The technique of microencapsulation was introduced nearly eighty years ago and its potential application in cell
therapy was described almost fifty years later. The technique offers a wide range of applications in both industrial products
and personalized medicine. The potential application of the technique in pancreatic islet immunoisolation prior to
transplantation was first described in 1980 with the resulting construct termed as bioartificial pancreas. Since that first description
of microencapsulated islet technology, interest has waxed and waned because of the conflicting data that have
been generated in a variety of experimental and clinical studies.

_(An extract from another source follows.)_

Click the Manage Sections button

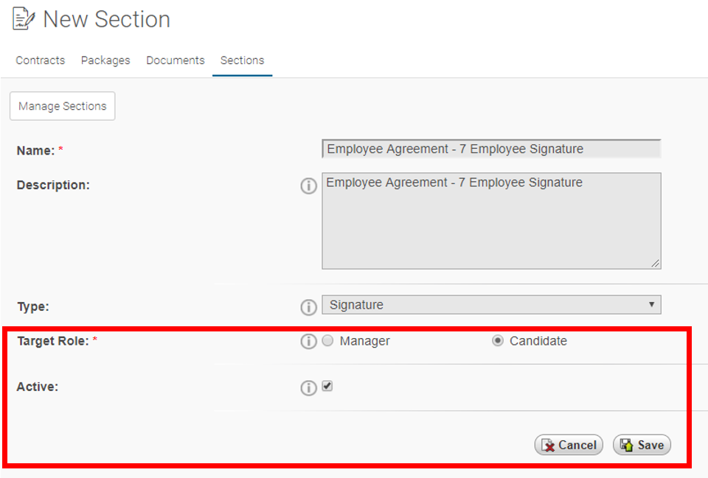click(x=62, y=106)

Routine clinical application has been impaired because of
a number of factors including the need to optimize the technique, determination of the optimum site of transplantation,
and the scarcity of appropriate scaled up devices for high throughput fabrication of the construct to be used in large animals
and human studies. In this review article, we discuss the microencapsulation procedure and its various applications,
and current impediments to routine use of this technology in the biomedical setting especially in encapsulated islet transplantation.
In particular, we highlight the role of microfluidics in microencapsulation in many areas of industrial and
medical applications. In medical applications, we have highlighted developments in the bioartificial pancreas and the outstanding
issues that need to be resolved to make this technology a viable treatment option for individuals afflicted with
Type 1 diabetes.
Keywords: Cell Therapy, Drug Delivery, Islets, Microencapsulation, Microfabrication, Microfluidics, Regenerative Medicine.